### Stored data

== == ==

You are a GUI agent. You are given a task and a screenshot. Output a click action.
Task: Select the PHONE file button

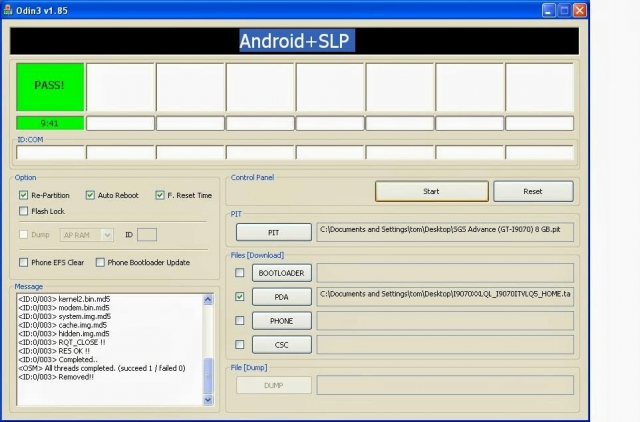(280, 321)
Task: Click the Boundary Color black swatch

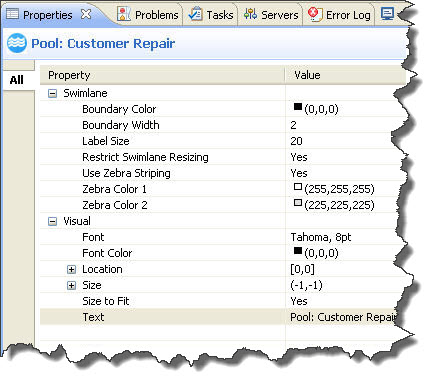Action: [x=298, y=107]
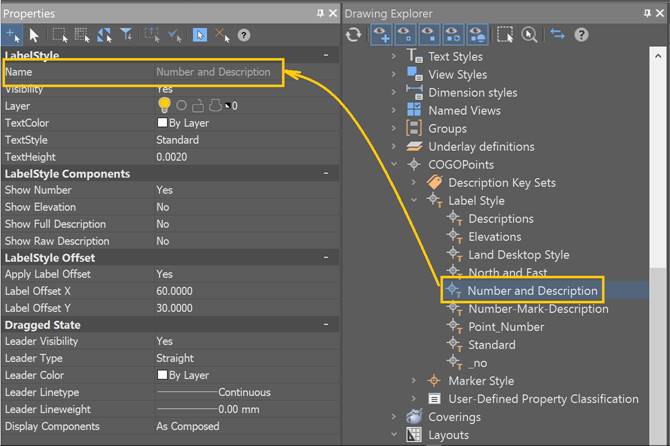Open the Properties panel help icon

point(243,35)
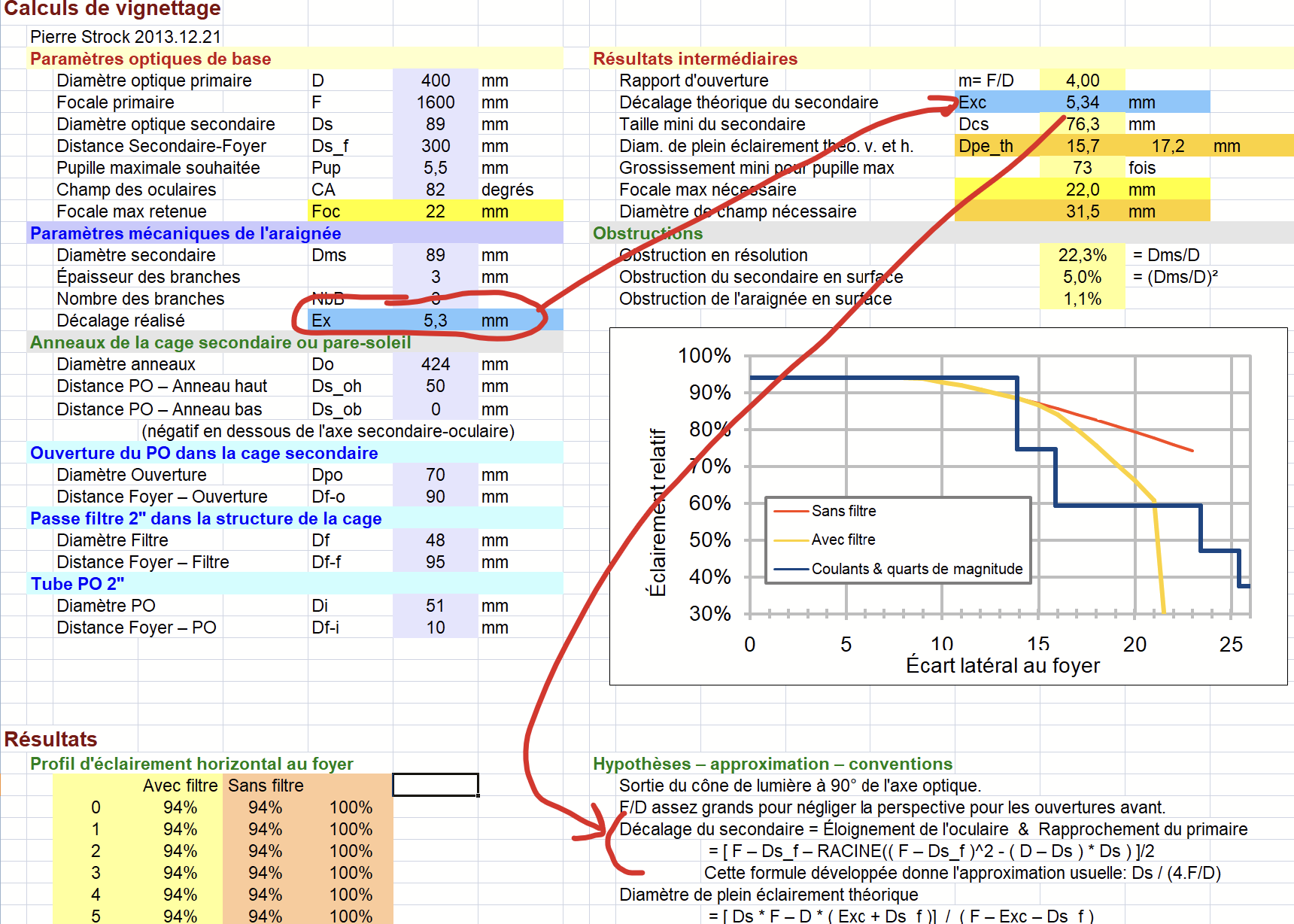Click the Coulants & quarts de magnitude legend
This screenshot has height=924, width=1294.
[898, 569]
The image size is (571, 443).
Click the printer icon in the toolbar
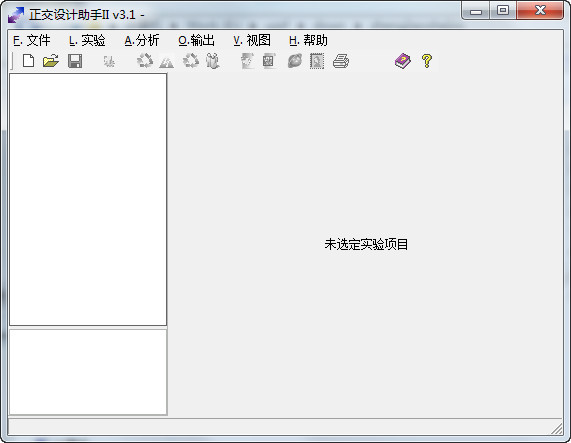coord(341,61)
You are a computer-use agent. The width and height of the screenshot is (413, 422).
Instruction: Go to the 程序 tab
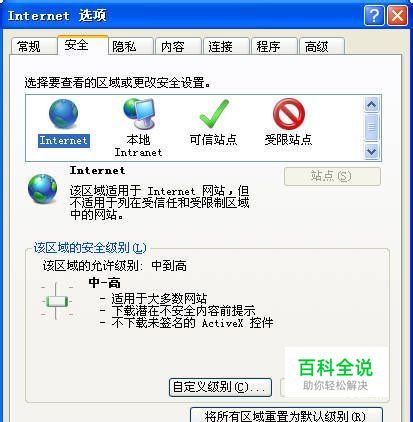tap(274, 46)
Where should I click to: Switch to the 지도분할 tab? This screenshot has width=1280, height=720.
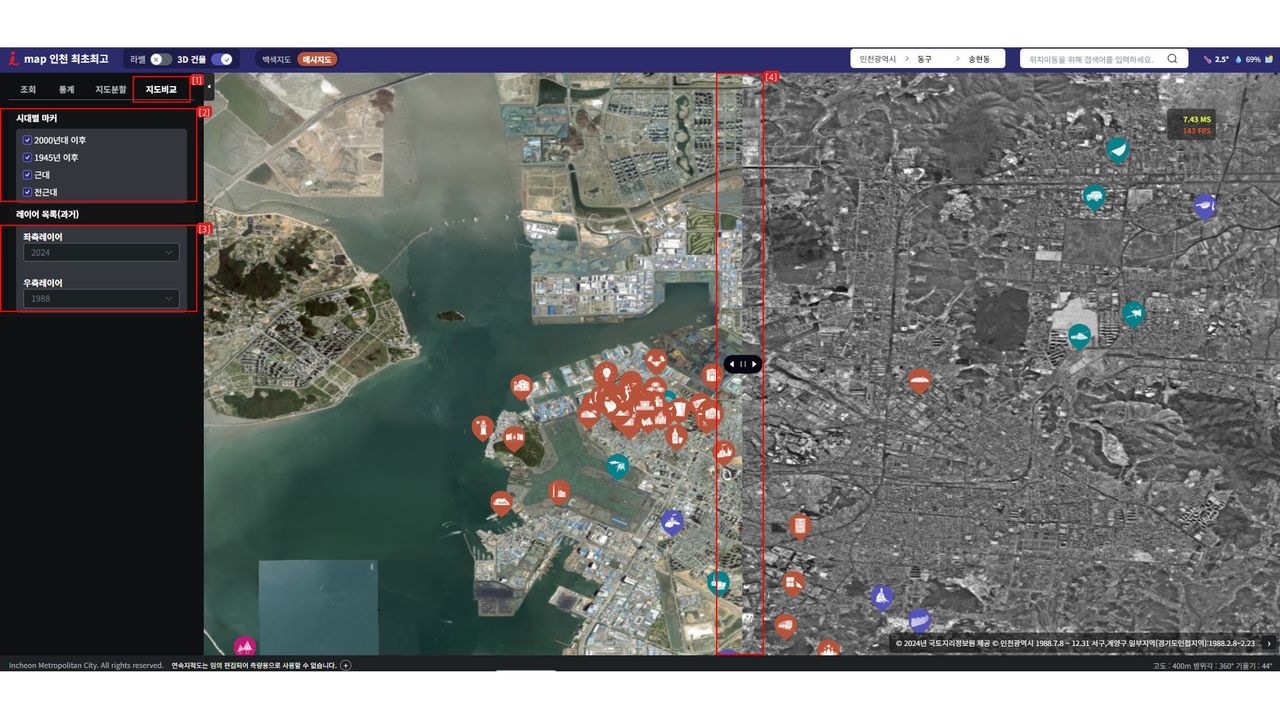[111, 90]
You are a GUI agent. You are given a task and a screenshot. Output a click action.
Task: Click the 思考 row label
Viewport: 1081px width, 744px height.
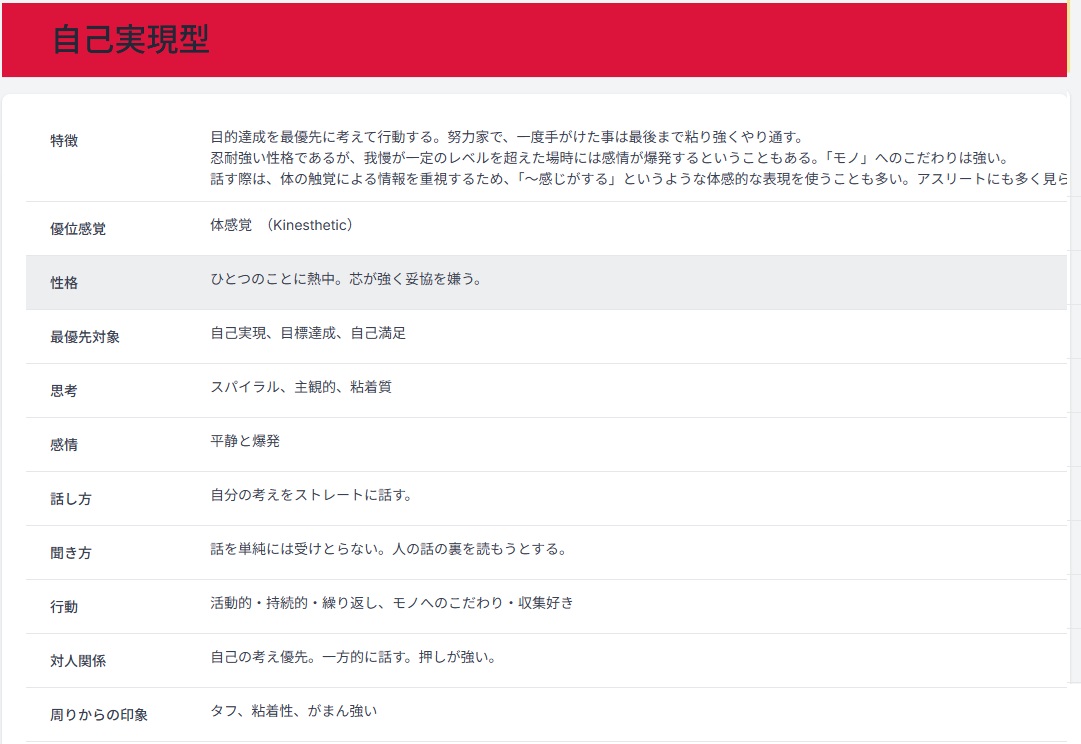click(64, 391)
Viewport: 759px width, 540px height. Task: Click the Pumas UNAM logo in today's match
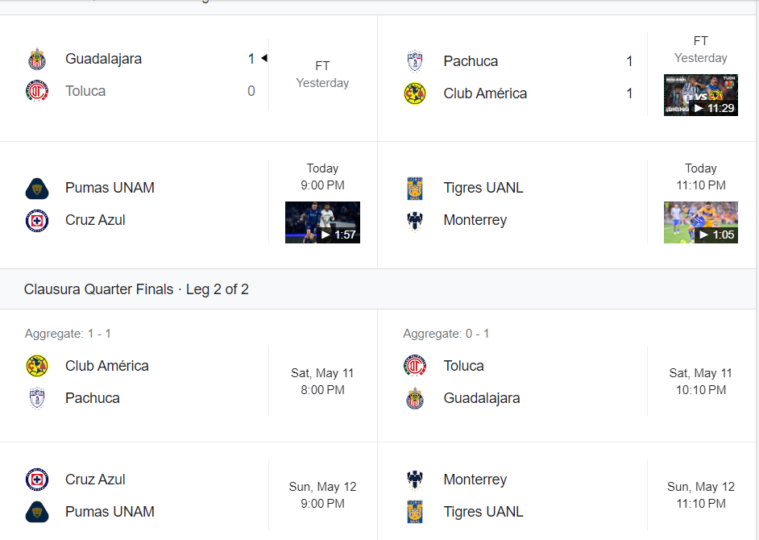point(37,188)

== == ==

### What is expected
A clean copy is needed of the lines above from the one with "Task: Select the PHONE file button" up to and including the one with "The image size is (571, 443).". Please set it down exactly, with no pictures.

### Written response
Task: Select the PHONE file button

(280, 321)
Task: Click the Boundary Color black swatch

Action: [x=298, y=107]
Open the Properties panel help icon

point(243,35)
Click the Coulants & quarts de magnitude legend
This screenshot has height=924, width=1294.
[898, 569]
The image size is (571, 443).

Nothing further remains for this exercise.